Ben iyi yapılmış Türk yemeklerini seviyorum. Onun da neredeyse sonu geldi, artık çok az yapılıyor. Ama Üsküdar’daki Kanaat Lokantası’yla Beyoğlu’ndaki Lades’in yemekleri hâlâ çok iyi. Fast food olmasına rağmen Borsa’nın yemekleri de güzel. Bir de Mısır Çarşısı’nda, çarşının girişinde iki katlı bir lokanta var. Benim sevdiğim gibi biraz yağlı, tipik Türk usulü yemekler yapıyorlar ve hepsi çok lezzetli oluyor. Balık yemeyi de seviyorum ama İstanbul’da doğru dürüst balık lokantası kalmadı. Varolanlar balıktan çok dekorasyonla, sosla falan uğraşıyorlar. Bu da, alerjik bir reaksiyon yaratıyor bende. Bu yüzden de Nevizade’deki İmroz’a ve Beşiktaş’taki Hasbi’ye gidiyorum.

"Tarabya Oteli’nde kalmak isterim"
İstanbul’da hiçbir otelde gidip kalmadım ama fikir olarak, bir zamanlar Türk filmlerinin çekildiği, futbolcuların kamp yaptığı, Türkan Şoray’ın Rüçhan Adlı’yla tanıştığı Tarabya Oteli’nde kalmak isterim.
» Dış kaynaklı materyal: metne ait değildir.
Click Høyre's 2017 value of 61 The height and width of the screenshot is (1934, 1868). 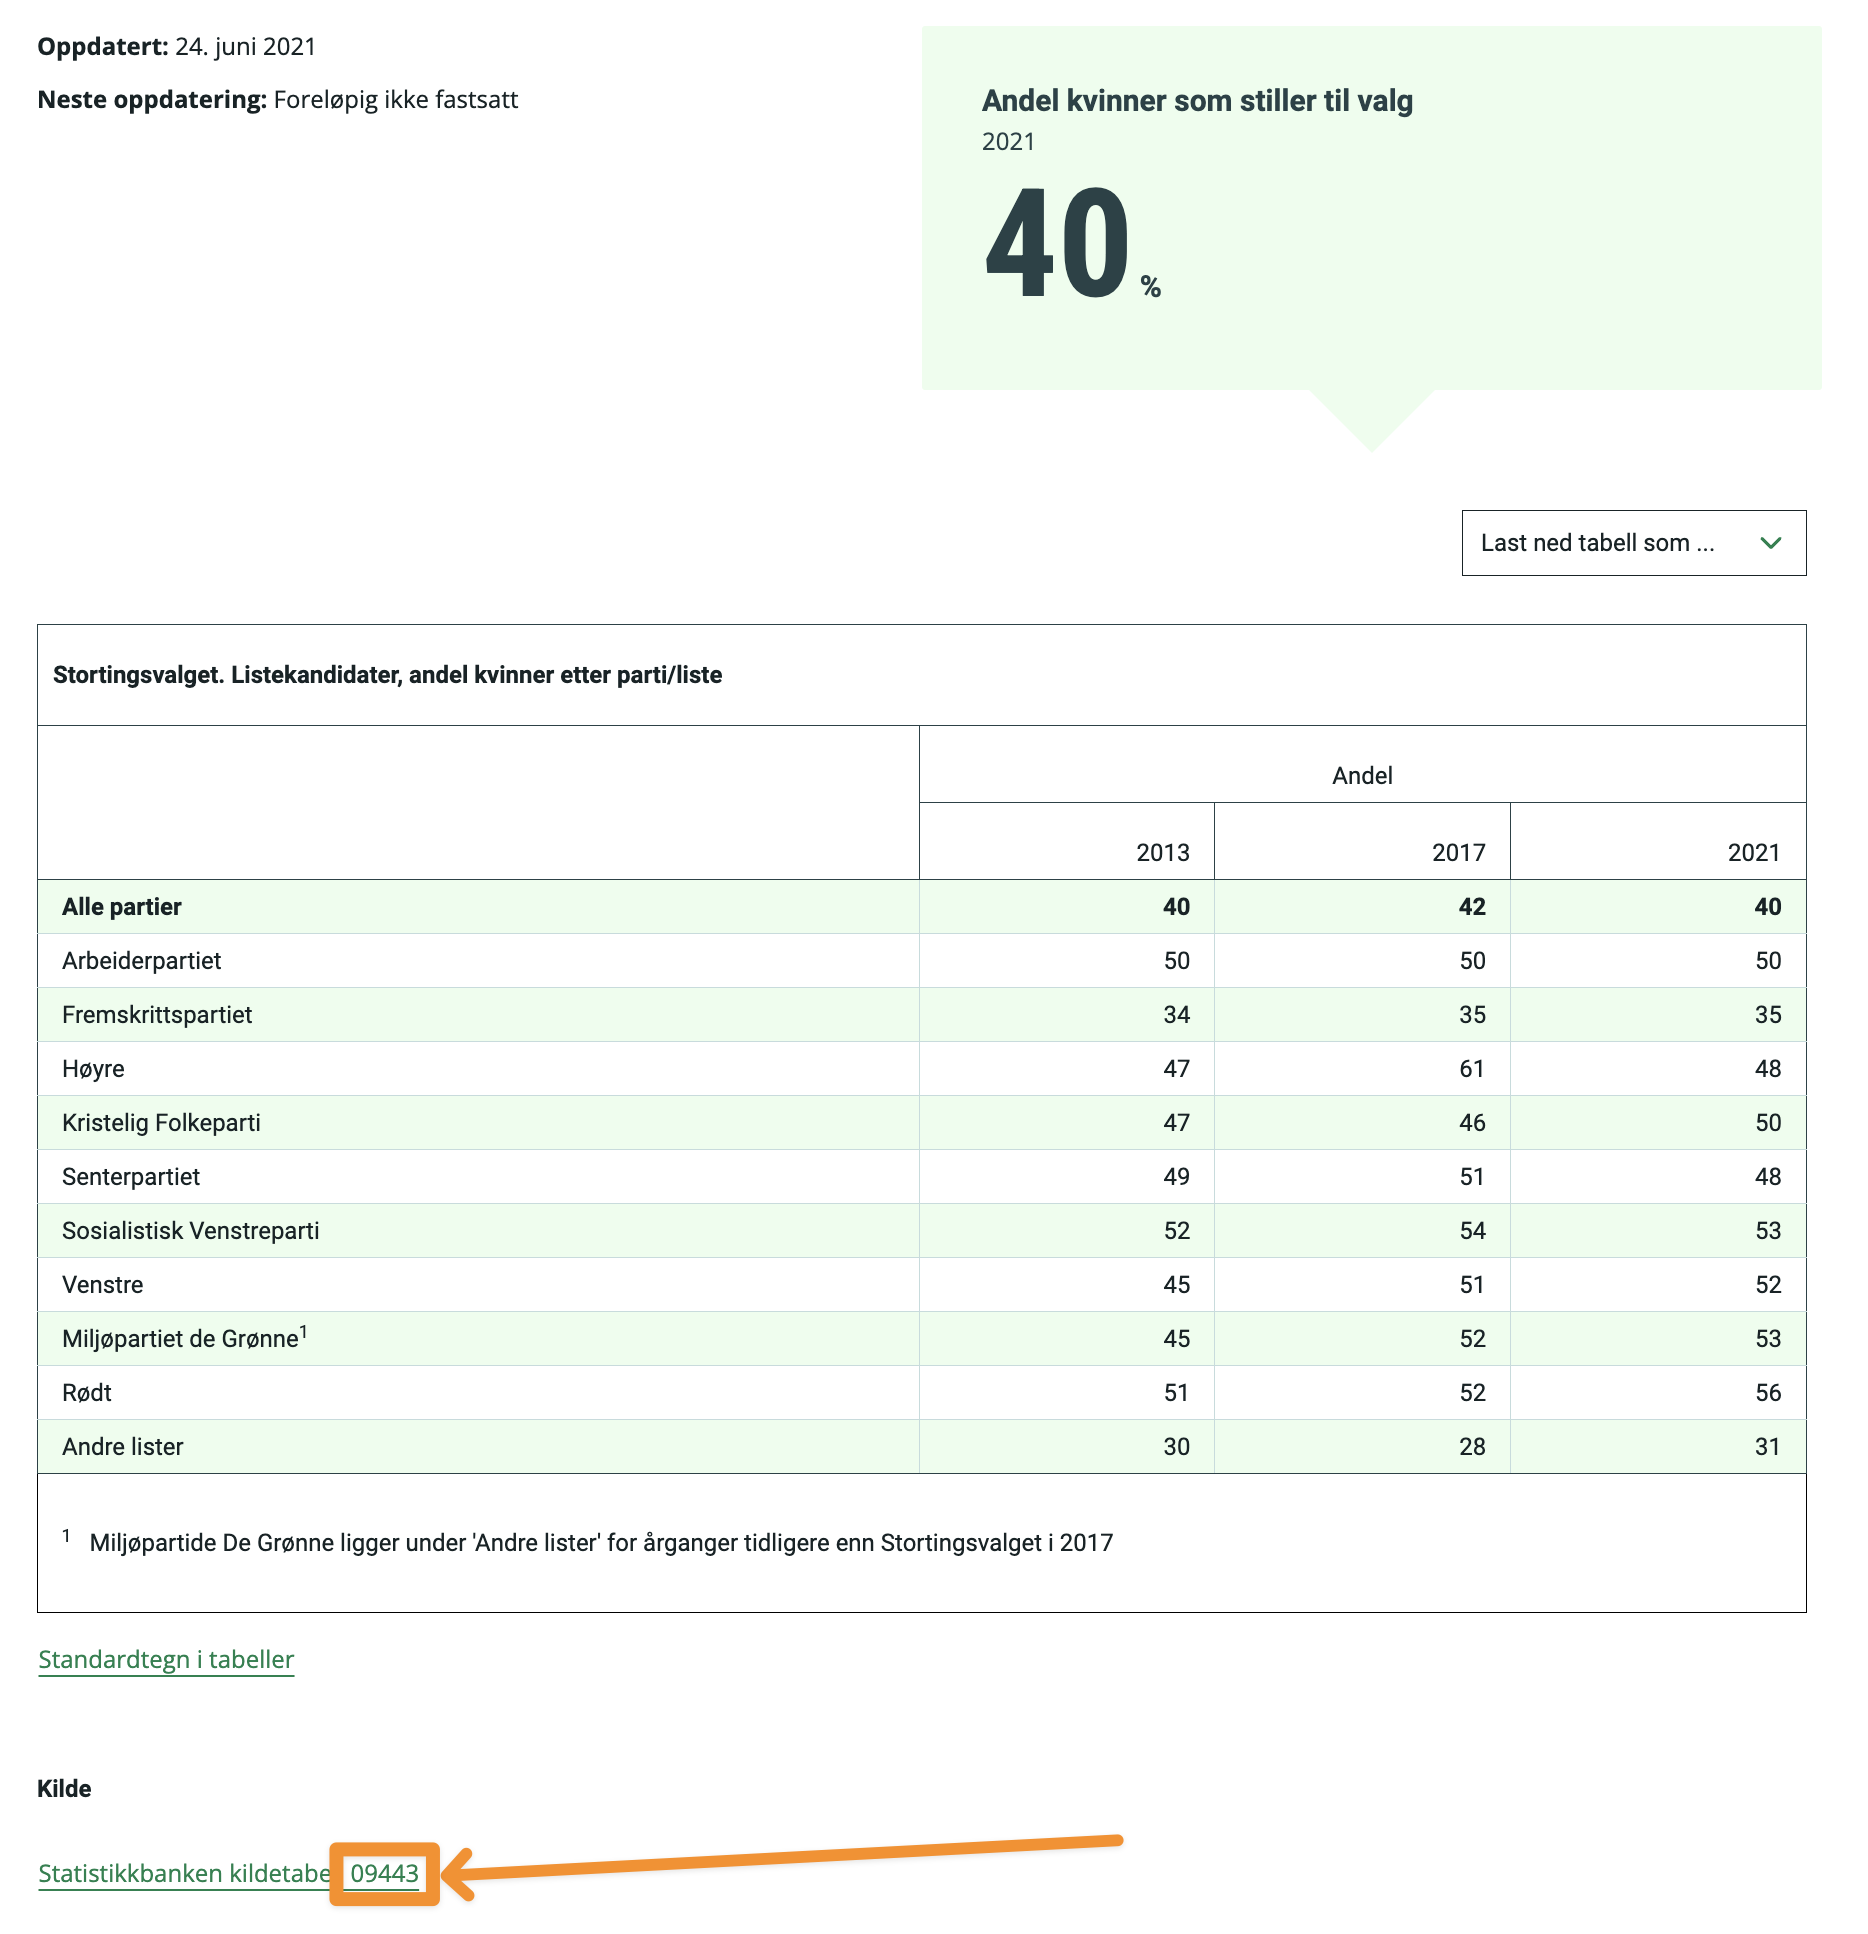1471,1069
Bana kalırsa Tarabya Oteli, inanılmaz güzel bir mevkiide, müthiş bir oteldir. Ayrıca, Pera Palas’ta kalmayı da çok isterim. Hoş, bunun için delikli kumbaramdaki param da yeter ama Pera Palas da Süzer’lerin, ne yazık ki... Sinemalara gelince... Emek, Alkazar ve AFM başta olmak üzere hep Taksim’deki sinemalara gidiyorum. Son zamanlarda bir de Ortaköy Feriye Sinemaları’na dadandım. Tiyatroya hiç gitmiyorum. Bir gün ‘Bu kadar yapmacık bir sanatla işim olmaz’ dedim ve artık izlemiyorum.